» **Extracted records**:
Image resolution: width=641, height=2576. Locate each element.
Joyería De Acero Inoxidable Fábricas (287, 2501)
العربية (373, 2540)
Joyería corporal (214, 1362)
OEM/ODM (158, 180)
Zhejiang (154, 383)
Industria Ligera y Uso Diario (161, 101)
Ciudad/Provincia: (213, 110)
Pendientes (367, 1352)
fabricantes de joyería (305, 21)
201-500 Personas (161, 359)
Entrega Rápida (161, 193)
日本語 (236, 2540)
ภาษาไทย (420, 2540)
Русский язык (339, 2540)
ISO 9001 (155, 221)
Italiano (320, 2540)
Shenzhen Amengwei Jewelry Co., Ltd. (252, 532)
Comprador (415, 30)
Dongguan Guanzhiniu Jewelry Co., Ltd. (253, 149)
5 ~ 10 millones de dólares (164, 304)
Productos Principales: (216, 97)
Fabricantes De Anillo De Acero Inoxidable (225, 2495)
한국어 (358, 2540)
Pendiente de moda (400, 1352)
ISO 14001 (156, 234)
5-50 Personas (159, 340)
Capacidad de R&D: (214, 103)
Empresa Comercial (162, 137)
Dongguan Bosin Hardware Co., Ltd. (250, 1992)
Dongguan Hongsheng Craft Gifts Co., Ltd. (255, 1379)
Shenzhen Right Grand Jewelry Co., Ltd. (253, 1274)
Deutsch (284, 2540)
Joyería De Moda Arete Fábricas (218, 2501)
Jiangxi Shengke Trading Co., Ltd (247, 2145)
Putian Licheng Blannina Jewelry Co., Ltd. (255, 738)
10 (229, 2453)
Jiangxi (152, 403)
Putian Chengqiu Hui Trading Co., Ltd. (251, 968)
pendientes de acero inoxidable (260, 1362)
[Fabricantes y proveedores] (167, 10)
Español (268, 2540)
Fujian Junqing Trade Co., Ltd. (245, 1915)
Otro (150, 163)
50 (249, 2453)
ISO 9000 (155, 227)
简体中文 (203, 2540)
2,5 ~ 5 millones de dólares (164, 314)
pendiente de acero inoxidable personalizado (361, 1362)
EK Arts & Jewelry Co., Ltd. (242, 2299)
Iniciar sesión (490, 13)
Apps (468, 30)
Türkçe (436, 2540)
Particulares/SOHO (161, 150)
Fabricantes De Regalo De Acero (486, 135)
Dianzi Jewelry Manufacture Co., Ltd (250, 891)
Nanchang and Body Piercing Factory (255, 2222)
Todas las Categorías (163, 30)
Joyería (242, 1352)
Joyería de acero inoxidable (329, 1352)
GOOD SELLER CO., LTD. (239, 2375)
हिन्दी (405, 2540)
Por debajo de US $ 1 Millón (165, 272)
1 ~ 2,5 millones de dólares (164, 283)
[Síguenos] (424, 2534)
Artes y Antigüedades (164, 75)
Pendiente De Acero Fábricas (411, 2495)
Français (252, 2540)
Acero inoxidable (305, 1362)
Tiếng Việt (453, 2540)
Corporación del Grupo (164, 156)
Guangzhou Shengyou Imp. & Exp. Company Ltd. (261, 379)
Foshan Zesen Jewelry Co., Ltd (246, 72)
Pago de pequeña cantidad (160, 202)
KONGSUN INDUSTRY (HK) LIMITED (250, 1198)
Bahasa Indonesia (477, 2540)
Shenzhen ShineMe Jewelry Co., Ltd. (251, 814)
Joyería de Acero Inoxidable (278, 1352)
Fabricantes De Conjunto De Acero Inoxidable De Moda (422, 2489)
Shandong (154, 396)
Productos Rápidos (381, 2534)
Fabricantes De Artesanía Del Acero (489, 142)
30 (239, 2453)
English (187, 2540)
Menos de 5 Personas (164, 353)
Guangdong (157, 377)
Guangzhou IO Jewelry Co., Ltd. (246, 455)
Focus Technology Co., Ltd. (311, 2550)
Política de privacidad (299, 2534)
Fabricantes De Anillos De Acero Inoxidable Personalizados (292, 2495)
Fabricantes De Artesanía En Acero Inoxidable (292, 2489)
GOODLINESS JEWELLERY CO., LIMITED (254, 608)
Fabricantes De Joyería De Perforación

» **What is required**:
The data should be printed again exactly, line for line.

» **Solved exercise**:
Image resolution: width=641, height=2576. Locate each element.
Joyería De Acero Inoxidable Fábricas (287, 2501)
العربية (373, 2540)
Joyería corporal (214, 1362)
OEM/ODM (158, 180)
Zhejiang (154, 383)
Industria Ligera y Uso Diario (161, 101)
Ciudad/Provincia: (213, 110)
Pendientes (367, 1352)
fabricantes de joyería (305, 21)
201-500 Personas (161, 359)
Entrega Rápida (161, 193)
日本語 (236, 2540)
ภาษาไทย (420, 2540)
Русский язык (339, 2540)
ISO 9001 (155, 221)
Italiano (320, 2540)
Shenzhen Amengwei Jewelry Co., Ltd. (252, 532)
Comprador (415, 30)
Dongguan Guanzhiniu Jewelry Co., Ltd. (253, 149)
5 ~ 10 millones de dólares (164, 304)
Productos Principales: (216, 97)
Fabricantes De Anillo De Acero Inoxidable (225, 2495)
한국어 (358, 2540)
Pendiente de moda (400, 1352)
ISO 14001 (156, 234)
5-50 Personas (159, 340)
Capacidad de R&D: (214, 103)
Empresa Comercial (162, 137)
Dongguan Bosin Hardware Co., Ltd. (250, 1992)
Dongguan Hongsheng Craft Gifts Co., Ltd. (255, 1379)
Shenzhen Right Grand Jewelry Co., Ltd. (253, 1274)
Deutsch (284, 2540)
Joyería De Moda Arete Fábricas (218, 2501)
Jiangxi Shengke Trading Co., Ltd (247, 2145)
Putian Licheng Blannina Jewelry Co., Ltd. (255, 738)
10 (229, 2453)
Jiangxi (152, 403)
Putian Chengqiu Hui Trading Co., Ltd. (251, 968)
pendientes de acero inoxidable (260, 1362)
[Fabricantes y proveedores] (167, 10)
Español (268, 2540)
Fujian Junqing Trade Co., Ltd. (245, 1915)
Otro (150, 163)
50 (249, 2453)
ISO 9000 (155, 227)
简体中文 (203, 2540)
2,5 ~ 5 millones de dólares (164, 314)
pendiente de acero inoxidable personalizado (361, 1362)
EK Arts & Jewelry Co., Ltd. (242, 2299)
Iniciar sesión (490, 13)
Apps (468, 30)
Türkçe (436, 2540)
Particulares/SOHO (161, 150)
Fabricantes De Regalo De Acero (486, 135)
Dianzi Jewelry Manufacture Co., Ltd (250, 891)
Nanchang and Body Piercing Factory (255, 2222)
Todas las Categorías (163, 30)
Joyería (242, 1352)
Joyería de acero inoxidable (329, 1352)
GOOD SELLER CO., LTD. (239, 2375)
हिन्दी (405, 2540)
Por debajo de US $ 1 Millón (165, 272)
1 ~ 2,5 millones de dólares (164, 283)
[Síguenos] (424, 2534)
Artes y Antigüedades (164, 75)
Pendiente De Acero Fábricas (411, 2495)
Français (252, 2540)
Acero inoxidable (305, 1362)
Tiếng Việt (453, 2540)
Corporación del Grupo (164, 156)
Guangzhou Shengyou Imp. & Exp. Company Ltd. (261, 379)
Foshan Zesen Jewelry Co., Ltd (246, 72)
Pago de pequeña cantidad (160, 202)
KONGSUN INDUSTRY (HK) LIMITED (250, 1198)
Bahasa Indonesia (477, 2540)
Shenzhen ShineMe Jewelry Co., Ltd. (251, 814)
Joyería de Acero Inoxidable (278, 1352)
Fabricantes De Conjunto De Acero Inoxidable De Moda (422, 2489)
Shandong (154, 396)
Productos Rápidos (381, 2534)
Fabricantes De Artesanía Del Acero (489, 142)
30 (239, 2453)
English (187, 2540)
Menos de 5 Personas (164, 353)
Guangdong (157, 377)
Guangzhou IO Jewelry Co., Ltd. (246, 455)
Focus Technology Co., Ltd. (311, 2550)
Política de privacidad (299, 2534)
Fabricantes De Anillos De Acero Inoxidable Personalizados (292, 2495)
Fabricantes De Artesanía En Acero Inoxidable (292, 2489)
GOODLINESS JEWELLERY CO., LIMITED (254, 608)
Fabricantes De Joyería De Perforación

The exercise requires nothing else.